What to do: Continue the post about writing floppy disks for vintage computers, starting after its last sentence.

Source document:
Put it this way: it would be annoying to discover an incompatibility
months, years from now, after many disks were written. Or not long after
you sell those 202 cards, or the buyer discovers the problem. Or when
you need to recover from backups, or change floppy drives (or change
your floppy-replacement-widget).

M2MF makes the problem worse, there's so few M2FM Intel users today. And
those using 3.5" diskettes with M2FM?

>> The Heathkit H8 folks have a similar scheme to initialize disks on a
>> system over serial.

Dave Dunfield has similar schemes for Northstar Horizon (S-100 hard
sectored), some other system too. And Apple II's have audio files that
download in the cassette port, that create and populate a bootable
diskette.

I may have to do that for a SWTPC 6800 I'll bring up this winter, the
floppy controller is pretty ancient but single-density FM. But I'll try
someone else's boot disks, and try to read/write them myself on 20th
century PC's.

Data to examine:
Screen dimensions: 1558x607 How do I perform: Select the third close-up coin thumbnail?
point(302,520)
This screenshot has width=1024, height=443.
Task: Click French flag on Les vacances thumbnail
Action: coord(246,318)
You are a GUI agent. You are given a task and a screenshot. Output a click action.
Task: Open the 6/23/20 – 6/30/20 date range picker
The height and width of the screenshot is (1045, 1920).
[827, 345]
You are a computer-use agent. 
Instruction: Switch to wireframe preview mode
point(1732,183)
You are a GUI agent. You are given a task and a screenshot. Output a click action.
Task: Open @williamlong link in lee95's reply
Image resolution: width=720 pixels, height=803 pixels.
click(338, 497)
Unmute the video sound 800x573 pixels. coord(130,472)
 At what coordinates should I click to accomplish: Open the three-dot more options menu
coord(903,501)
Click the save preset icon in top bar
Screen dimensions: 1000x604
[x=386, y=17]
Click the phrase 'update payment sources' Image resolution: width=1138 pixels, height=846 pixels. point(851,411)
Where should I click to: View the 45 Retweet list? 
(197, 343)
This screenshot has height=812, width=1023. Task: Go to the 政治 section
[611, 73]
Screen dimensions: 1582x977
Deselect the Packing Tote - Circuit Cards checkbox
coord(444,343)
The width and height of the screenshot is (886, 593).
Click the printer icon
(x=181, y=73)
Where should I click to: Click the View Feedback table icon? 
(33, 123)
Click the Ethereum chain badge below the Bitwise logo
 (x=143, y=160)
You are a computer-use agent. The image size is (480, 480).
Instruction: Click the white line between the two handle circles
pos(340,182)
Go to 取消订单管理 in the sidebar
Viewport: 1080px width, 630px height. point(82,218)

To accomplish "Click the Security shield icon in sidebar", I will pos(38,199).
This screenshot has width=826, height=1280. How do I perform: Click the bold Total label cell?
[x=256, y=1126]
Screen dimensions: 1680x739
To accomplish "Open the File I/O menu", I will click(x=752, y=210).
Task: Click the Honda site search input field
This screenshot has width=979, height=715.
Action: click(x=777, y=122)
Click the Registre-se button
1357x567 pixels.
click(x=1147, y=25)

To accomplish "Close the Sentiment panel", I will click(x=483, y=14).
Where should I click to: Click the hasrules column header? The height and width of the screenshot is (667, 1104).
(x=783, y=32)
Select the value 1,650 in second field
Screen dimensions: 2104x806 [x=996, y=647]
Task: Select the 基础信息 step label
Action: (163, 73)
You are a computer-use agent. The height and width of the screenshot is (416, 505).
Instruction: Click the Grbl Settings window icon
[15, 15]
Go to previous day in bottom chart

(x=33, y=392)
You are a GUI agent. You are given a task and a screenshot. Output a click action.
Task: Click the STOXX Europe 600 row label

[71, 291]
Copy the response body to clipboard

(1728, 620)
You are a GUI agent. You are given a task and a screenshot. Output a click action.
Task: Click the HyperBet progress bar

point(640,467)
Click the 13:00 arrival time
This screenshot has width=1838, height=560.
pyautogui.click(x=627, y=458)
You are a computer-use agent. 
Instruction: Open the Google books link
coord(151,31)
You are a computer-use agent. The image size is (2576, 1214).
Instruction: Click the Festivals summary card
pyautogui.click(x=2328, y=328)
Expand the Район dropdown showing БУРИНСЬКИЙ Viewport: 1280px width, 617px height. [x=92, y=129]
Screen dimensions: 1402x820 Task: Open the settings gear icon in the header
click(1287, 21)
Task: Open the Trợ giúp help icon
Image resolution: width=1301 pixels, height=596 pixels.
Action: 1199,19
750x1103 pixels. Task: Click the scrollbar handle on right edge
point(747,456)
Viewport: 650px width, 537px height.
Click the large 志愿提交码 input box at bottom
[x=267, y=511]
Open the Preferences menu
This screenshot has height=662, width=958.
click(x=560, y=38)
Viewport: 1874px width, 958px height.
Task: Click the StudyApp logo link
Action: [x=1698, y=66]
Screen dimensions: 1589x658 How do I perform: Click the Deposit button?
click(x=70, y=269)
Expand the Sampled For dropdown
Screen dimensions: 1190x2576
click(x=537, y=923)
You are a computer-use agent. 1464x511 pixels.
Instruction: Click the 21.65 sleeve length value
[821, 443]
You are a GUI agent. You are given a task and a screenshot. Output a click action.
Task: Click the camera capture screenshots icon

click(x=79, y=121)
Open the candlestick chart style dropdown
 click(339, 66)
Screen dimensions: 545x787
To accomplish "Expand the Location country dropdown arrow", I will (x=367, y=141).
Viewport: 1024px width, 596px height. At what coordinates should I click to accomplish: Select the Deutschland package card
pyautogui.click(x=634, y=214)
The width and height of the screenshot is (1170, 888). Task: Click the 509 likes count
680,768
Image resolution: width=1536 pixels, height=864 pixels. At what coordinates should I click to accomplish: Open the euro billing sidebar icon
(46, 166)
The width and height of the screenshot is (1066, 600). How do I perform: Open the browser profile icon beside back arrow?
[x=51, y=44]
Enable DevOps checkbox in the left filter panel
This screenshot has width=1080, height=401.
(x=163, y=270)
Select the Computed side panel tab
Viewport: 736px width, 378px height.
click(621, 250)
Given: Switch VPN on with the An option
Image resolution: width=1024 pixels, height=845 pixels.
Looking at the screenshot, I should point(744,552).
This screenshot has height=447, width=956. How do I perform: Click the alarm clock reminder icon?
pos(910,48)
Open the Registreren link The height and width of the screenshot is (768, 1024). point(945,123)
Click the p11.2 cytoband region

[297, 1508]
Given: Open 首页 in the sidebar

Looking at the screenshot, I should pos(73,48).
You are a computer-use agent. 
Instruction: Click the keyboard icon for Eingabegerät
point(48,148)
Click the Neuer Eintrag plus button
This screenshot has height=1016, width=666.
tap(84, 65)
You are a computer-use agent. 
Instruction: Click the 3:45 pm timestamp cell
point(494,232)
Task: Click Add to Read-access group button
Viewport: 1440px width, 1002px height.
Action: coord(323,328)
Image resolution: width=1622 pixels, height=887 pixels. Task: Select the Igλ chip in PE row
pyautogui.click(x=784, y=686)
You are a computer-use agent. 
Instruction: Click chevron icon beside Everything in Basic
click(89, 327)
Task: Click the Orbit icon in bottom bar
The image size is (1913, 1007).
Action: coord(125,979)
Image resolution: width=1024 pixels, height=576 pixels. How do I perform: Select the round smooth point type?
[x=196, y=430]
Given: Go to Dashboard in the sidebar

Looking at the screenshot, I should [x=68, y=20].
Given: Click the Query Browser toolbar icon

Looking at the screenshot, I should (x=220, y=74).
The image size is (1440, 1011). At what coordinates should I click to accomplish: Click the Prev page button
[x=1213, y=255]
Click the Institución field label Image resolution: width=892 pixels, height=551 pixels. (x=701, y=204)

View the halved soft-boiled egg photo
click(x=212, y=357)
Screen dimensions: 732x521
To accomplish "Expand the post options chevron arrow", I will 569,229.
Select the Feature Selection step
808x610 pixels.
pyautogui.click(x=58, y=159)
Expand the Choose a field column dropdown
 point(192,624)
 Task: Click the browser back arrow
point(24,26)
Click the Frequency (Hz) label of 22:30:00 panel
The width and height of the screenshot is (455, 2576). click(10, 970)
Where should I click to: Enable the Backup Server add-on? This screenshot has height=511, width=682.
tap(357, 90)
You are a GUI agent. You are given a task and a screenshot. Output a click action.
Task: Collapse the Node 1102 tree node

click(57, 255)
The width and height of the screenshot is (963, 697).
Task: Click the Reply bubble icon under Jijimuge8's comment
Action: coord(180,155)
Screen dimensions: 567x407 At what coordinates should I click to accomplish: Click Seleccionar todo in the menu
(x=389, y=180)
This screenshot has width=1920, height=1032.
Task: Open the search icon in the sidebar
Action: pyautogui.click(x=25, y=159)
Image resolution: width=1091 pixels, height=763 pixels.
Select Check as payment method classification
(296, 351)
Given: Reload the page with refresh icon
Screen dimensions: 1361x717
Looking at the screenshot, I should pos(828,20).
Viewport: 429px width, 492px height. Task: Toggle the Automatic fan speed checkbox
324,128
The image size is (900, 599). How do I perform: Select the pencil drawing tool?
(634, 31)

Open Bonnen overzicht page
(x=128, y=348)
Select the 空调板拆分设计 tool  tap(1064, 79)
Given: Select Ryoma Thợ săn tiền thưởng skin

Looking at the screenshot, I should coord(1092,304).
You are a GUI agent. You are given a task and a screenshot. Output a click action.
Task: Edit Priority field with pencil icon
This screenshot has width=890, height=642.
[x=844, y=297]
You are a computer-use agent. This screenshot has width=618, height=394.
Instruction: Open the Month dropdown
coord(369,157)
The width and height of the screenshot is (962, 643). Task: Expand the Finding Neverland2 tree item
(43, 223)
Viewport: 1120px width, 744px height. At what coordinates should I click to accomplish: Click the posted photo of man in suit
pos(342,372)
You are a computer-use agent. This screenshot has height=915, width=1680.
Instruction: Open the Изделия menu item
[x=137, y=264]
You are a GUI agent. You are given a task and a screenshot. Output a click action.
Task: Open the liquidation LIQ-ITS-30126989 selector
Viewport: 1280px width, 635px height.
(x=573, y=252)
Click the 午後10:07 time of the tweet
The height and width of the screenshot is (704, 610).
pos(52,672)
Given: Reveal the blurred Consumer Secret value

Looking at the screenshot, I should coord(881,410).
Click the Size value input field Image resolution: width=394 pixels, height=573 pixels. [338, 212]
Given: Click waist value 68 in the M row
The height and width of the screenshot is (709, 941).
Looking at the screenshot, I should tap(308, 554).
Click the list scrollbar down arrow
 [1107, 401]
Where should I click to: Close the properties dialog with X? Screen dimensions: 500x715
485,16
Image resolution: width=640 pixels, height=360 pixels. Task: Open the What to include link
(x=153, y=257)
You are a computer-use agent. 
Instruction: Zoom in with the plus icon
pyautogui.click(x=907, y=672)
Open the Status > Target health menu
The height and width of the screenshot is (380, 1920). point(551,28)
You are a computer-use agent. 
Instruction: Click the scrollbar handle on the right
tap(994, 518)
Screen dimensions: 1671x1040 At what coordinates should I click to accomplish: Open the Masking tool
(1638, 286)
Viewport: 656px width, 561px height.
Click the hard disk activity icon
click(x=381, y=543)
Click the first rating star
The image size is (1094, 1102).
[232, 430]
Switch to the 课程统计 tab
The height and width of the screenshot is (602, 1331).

Your response:
Regards Herb Johnson



On 1/10/2025 11:24 PM, scott baker wrote:
> Turns out initializing a disk was super easy, barely an inconvenience.
>
> I just stuck IMG2MDS in ROM and wrote a short loader to copy it to RAM
> and execute it. It would actually be pretty easy to make it
> straightforward rommable, I think there's just a few initialized data
> structures one would have to be careful. Really awesome utility, Martyn!
> The Heathkit H8 folks have a similar scheme to initialize disks on a
> system over serial.
>
> Scott
>
> On Friday, 10 January 2025 at 18:10:35 UTC-8 scott baker wrote:
>
> Okay, I got my P2 coupler soldered up and working. I got all of
> Martyn's boards built and wired up. My drive light comes on at just
> the right time, tries to read a sector, and promptly declares a disk
> error!
>
> I take it the issue is that I'm trying to use my Flashfloppy Gotek,
> which supports MFM, and the SBC 202 boards expect M2FM. This seems
> to be confirmed by looking at the schematics, which detail a bunch
> of jumpers that are defaulted to M2FM and need to be cut and
> resoldered to do MFM. I'd rather not alter the board (nor do I know
> if cutting and flipping all those jumpers would even work, or
> whether software changes are also needed).
>
> I've got plenty of actual 3.5" drives, but how do I go about getting
> an image put onto a M2FM disk? I have a greaseweazle.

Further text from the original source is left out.